Keep in mind that our actions are based on how we experience the world. Dementia alters those experiences by changing our sensory perceptions. When people with dementia do something that seems illogical to us, it is often because those are logical actions based on their experience.

And those experiences are based on what they do and do not taste, see, hear, touch, and smell.

My path has taken me to quite a few memory care communities. People with advanced dementia have made all sorts of comments to me.

About once a month, I am asked when my baby is due—although I’ve never been pregnant. Ever.

I’ve been told I have the nose of a beautiful Jewish woman.

Someone once said, “You look just like my daughter. She’s a horrible bitch who never visits me.”

A while back someone seemed to have me mixed up with Hillary Clinton. I think this was a result of confusion between a TV news story in an adjacent room and real life.

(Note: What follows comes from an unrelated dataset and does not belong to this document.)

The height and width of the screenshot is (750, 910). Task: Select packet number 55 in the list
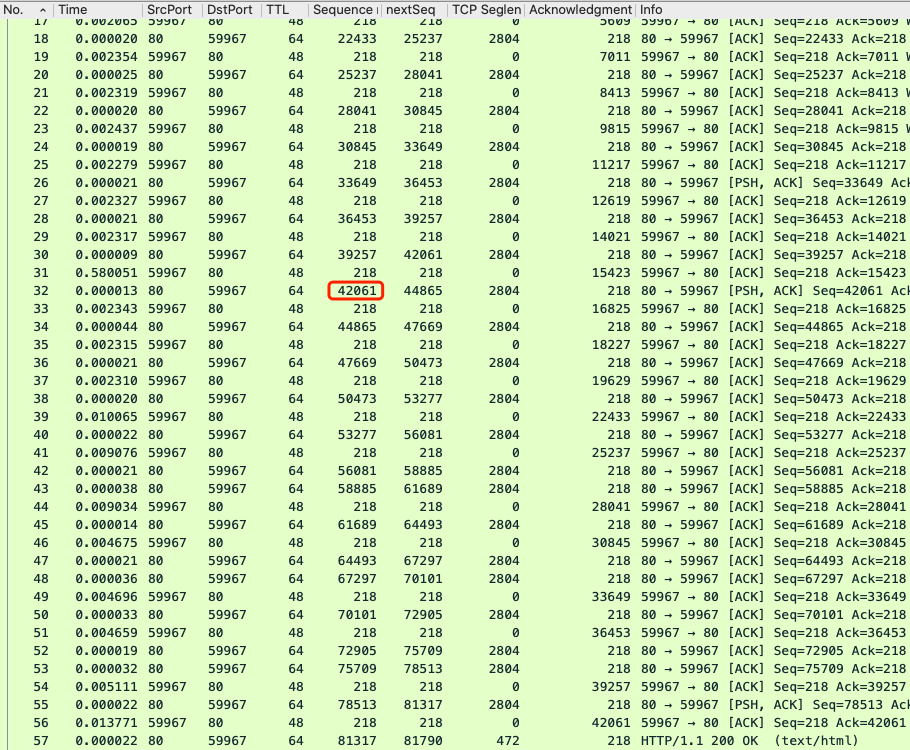pos(40,705)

It’s not like I was wearing a power pantsuit.

A guy at a community I visit once a month has told me that either I’m really busy or try to give the message I’m really busy. He knows this because I usually wear my hair pulled back into a ponytail.

Sometimes people with dementia try to guess my age. When they say 50, I don’t take it personally. After all, they might have poor vision as well as compromised judgment. However, I forget about that poor vision and compromised judgement when they guess I’m 25.

This summer, a woman with dementia looked me up and down before saying, “Look at that thing. It’s so pretty.” I lived on that compliment for a week.

Once a lady with Lewy Body dementia was convinced I was sent by the devil, and she insisted that the staff remove me before I burned down the building. She had tears streaming down her face. I can still picture her shaking in terror…

I have emotional reactions—positive and negative–to what people with dementia say. However, lately I have been more in tune to what people with dementia can’t say.

As dementia progresses, people lose their verbal skills. To me, this is one of the cruelest parts of the journey. The thought of being unable to express myself verbally terrifies me.

I see people with dementia crying, and they are unable to tell us why. They might be in pain. We can’t determine where the pain is occurring and what’s causing it. They might be scared. We don’t know what’s scaring them.

Although connecting with someone who can’t speak can be challenging and time-consuming, that connection is incredibly rewarding when it occurs. Sometimes it occurs through touch. Or through a smile. Sometimes it’s music that helps us reach an individual who can’t speak. When we reach them…it’s something. When we are able to decipher a message that comes without words, it feels good.

A woman in a wheelchair once reached out to me as I passed her in a nursing home corridor. At first I thought she was trying to strike me, and then I thought she needed something. I asked her if she wanted me to push her down the hall. She grunted in frustration and reached out to me again. This time she grabbed onto my dress and tugged on it.

I asked her if she wanted me to get a nurse. She stared at me, obviously frustrated with my lack of understanding. She grabbed my dress again. This time she was almost petting the material like it was a cat.

“Do you like my dress?” I asked.

She broke out in a wide grin and nodded. That was it. She needed to tell me that she liked my dress. I immediately liked any woman who would go through this much frustration just to compliment another woman on her clothing.

I told her my “secret.” It is a dress from Land’s End, and I actually have at least seven of the same dress in different colors and patterns. (If you work with me, you’ve probably noticed this…I’ve no shame about it.) I told her that I had finally found a work-appropriate dress that I didn’t have to iron, so I was going to get maximum mileage out of it.

She gave me a huge smile. She understood.

As I walked away, I felt like a million bucks. It took a little extra time on my part, but her compliment was worth it. She had made my day. I went home and ordered one more version of the dress from Land’s End. This time it was in red.